Mr. Patas however remained solicitous and affectionate and less than one year later another little “Red Hussar” made its appearance. We named the pair Hanky and Panky.They’re still playing together as I write, happily watched over by the proud parents.
Mr. and Mrs. Patas, it seems, have settled down to regular family life. “Mr.” no longer brings “Mrs.” any food, it is now routinely shared “conjugally”. The males’ demands for grooming are getting more frequent and sessions are longer dutifully obliged by his mate. In turn he is playing his role as family protector more aggressively these days, showing his fearsome canines in a “threat-yawn display whenever we enter his territory to clean up.
He invariably does it when I want to take a picture of his handsome lordly self, obviously considering the camera some kind of potential danger. He could of course knock it out of my hand with one swipe if he wanted to get serious, but he has never actually had a go at the apparatus or me for real.
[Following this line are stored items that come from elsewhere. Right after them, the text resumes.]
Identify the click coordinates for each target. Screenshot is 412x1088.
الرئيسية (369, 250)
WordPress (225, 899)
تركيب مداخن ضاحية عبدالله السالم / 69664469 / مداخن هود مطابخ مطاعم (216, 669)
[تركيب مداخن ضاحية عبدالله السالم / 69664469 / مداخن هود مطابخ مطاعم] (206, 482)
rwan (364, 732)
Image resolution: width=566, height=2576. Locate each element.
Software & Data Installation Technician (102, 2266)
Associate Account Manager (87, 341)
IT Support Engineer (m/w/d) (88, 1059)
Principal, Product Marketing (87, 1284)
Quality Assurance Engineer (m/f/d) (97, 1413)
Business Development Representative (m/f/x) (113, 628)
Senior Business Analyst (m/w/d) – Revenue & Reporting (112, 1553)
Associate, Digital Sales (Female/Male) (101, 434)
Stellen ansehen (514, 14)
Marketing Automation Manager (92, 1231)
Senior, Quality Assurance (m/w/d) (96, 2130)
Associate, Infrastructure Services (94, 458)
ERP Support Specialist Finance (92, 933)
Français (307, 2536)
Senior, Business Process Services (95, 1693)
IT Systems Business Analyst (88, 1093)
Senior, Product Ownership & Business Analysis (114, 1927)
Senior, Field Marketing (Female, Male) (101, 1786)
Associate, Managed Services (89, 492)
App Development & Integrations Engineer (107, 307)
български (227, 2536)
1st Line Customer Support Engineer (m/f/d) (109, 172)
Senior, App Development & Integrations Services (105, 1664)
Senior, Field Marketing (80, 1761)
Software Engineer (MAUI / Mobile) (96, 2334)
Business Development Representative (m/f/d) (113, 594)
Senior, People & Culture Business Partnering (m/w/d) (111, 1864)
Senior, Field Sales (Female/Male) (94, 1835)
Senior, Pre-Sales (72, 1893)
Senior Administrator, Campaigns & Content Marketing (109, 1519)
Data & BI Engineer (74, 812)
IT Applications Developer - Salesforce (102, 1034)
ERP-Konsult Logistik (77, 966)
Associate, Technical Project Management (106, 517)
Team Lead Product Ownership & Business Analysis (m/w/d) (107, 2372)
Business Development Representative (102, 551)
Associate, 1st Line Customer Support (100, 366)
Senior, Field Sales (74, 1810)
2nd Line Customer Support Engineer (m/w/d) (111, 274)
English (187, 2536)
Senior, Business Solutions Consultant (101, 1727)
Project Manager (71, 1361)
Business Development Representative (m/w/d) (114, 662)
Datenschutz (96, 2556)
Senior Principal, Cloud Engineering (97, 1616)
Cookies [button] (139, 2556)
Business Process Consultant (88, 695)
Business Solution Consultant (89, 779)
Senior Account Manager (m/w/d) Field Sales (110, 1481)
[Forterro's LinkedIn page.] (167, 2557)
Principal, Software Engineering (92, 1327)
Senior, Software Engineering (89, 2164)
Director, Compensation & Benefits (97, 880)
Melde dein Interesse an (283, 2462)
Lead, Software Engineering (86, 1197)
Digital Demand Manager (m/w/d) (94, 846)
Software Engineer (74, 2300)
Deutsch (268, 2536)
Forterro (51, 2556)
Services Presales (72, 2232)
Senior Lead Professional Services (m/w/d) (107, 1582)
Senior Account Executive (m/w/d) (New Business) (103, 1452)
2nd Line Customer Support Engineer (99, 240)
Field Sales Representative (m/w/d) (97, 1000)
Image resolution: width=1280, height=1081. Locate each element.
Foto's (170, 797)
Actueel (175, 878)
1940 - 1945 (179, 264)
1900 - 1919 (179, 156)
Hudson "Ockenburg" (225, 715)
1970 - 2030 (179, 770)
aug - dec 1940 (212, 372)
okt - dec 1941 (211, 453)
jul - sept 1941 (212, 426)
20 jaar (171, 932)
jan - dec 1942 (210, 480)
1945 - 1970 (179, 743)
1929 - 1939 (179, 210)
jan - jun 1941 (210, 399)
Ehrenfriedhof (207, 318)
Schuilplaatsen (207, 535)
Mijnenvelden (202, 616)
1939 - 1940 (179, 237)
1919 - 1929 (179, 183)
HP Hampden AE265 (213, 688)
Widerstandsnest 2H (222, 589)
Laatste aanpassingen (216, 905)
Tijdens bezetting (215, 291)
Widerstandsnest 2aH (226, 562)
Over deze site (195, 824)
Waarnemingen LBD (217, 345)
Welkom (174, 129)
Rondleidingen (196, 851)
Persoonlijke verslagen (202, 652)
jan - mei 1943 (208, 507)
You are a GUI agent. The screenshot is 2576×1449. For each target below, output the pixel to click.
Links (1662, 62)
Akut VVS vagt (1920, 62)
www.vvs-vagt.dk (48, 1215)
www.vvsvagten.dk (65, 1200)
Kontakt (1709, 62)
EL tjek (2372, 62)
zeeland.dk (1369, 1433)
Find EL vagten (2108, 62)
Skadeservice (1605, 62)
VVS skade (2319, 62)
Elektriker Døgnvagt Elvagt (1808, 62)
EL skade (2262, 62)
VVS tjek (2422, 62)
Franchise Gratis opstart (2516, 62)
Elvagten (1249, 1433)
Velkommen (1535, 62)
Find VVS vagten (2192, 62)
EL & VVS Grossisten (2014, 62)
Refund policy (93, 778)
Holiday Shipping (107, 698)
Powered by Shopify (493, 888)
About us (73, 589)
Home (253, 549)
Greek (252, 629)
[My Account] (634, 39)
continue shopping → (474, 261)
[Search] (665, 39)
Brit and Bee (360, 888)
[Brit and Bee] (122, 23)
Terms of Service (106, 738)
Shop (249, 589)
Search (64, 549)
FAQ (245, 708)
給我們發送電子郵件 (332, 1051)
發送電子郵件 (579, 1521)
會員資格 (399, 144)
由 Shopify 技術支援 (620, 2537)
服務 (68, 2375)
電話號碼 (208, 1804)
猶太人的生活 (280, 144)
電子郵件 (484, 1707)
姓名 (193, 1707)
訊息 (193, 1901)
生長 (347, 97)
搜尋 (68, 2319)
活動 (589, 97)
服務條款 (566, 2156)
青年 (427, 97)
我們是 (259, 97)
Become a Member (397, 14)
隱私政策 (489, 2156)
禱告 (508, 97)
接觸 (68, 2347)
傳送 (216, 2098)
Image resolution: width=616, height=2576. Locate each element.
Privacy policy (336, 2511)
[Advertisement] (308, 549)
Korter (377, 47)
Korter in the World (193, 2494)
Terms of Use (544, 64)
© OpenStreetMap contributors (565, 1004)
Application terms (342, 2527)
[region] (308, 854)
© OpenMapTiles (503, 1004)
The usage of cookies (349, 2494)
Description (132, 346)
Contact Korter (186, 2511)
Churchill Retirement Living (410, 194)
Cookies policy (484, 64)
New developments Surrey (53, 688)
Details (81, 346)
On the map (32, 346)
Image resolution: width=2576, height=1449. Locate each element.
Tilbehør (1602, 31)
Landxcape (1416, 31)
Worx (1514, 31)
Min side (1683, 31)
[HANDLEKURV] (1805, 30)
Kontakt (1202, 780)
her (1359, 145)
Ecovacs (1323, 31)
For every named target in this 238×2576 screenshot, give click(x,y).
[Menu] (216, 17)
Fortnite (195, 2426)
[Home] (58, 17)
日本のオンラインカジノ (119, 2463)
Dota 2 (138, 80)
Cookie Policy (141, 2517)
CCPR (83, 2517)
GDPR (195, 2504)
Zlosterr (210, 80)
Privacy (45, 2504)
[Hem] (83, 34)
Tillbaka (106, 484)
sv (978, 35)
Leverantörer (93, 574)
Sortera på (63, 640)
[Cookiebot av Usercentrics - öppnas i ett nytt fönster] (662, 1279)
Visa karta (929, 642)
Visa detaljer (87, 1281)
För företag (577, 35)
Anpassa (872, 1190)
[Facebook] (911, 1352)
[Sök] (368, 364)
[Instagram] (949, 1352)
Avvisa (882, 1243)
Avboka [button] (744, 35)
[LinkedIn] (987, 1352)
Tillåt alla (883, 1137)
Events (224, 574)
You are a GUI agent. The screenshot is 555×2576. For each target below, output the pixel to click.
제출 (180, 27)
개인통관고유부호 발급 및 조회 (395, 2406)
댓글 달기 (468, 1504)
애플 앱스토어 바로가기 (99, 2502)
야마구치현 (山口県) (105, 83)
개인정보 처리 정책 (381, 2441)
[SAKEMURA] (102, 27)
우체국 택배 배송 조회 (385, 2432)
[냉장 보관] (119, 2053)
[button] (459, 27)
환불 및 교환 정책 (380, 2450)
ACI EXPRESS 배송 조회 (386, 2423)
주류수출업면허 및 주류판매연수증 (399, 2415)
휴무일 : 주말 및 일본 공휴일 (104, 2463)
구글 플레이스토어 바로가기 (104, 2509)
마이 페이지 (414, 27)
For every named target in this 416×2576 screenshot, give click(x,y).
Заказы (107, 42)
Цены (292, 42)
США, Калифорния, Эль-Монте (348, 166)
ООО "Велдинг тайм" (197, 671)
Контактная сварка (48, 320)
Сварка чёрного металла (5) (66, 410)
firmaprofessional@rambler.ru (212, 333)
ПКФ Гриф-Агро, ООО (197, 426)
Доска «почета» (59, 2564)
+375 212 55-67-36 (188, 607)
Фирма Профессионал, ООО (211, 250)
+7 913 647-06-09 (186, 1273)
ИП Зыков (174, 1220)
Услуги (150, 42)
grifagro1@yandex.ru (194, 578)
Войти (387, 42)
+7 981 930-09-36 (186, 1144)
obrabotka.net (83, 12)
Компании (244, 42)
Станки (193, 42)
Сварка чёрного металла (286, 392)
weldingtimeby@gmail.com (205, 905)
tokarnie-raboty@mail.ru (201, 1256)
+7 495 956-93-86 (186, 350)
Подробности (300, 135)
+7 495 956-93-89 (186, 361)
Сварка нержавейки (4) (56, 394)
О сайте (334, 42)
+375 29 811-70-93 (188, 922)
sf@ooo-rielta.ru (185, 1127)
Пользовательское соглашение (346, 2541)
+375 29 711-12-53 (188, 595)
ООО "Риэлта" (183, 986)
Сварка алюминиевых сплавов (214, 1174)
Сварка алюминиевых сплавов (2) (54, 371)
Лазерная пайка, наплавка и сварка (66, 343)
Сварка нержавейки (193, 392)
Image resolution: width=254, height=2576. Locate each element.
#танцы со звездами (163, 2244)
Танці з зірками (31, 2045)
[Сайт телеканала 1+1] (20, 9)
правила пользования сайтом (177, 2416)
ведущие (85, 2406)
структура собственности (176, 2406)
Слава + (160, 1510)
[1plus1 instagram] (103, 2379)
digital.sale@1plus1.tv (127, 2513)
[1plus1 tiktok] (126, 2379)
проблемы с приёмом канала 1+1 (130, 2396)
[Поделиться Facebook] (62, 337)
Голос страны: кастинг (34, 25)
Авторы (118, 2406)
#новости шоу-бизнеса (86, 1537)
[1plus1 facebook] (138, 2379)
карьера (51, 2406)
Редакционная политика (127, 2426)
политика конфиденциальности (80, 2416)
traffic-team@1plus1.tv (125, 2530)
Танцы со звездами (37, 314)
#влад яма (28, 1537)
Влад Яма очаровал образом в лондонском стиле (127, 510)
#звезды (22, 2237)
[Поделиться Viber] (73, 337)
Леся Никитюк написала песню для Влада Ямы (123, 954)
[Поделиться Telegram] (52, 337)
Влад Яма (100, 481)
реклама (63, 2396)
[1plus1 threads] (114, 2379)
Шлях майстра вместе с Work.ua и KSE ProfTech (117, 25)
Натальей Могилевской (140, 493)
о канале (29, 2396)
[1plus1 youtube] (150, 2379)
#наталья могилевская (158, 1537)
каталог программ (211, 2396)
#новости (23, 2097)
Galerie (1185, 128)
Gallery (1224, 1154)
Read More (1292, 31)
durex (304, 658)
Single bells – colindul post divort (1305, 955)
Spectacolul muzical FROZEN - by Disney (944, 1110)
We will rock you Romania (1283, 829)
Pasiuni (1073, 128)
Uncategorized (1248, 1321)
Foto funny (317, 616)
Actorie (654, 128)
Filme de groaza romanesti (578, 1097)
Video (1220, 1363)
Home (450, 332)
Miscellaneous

As Hanky and Panky grew less dependent on their mother, she became “broody” again and, in due course, produced a third addition to the family. A wrinkled little infant Patas soon grew into a scruffy looking carrot top, drawing a somewhat startled exclamation at the sight of him from an early visitor. “Zoff” was the spontaneously eloquent expression – and the name stuck.
Zoff was an independent little monkey from the start, wandering away from close maternal oversight much ear lier than his siblings had done. They, in fact, have so far ignored their youngest sibling. He may have to wait for the next delivery from the parents before he gets a playmate. Mr. Patas is very mature now, still cutting an imposing figure. But Mrs. P. is showing signs of middle age. As for the aloof seemingly superior Hanky and Panky… they’re growing fast.
Their faces are more expressive than that of any other species of monkeys I have known. They clearly use a full range of facial expressions as signals indicating intentions or emotions. These are instantly “understood” by other family members who normally react without a sound. They know each other very well indeed.
As a displaced family, living in “closed” quarters our little troupe has shown tremendous adaptability quite clearly content with the Orphanage environment. For me they are an endless opportunity for study and learning about Patas behavioral traits and inter personal relationships.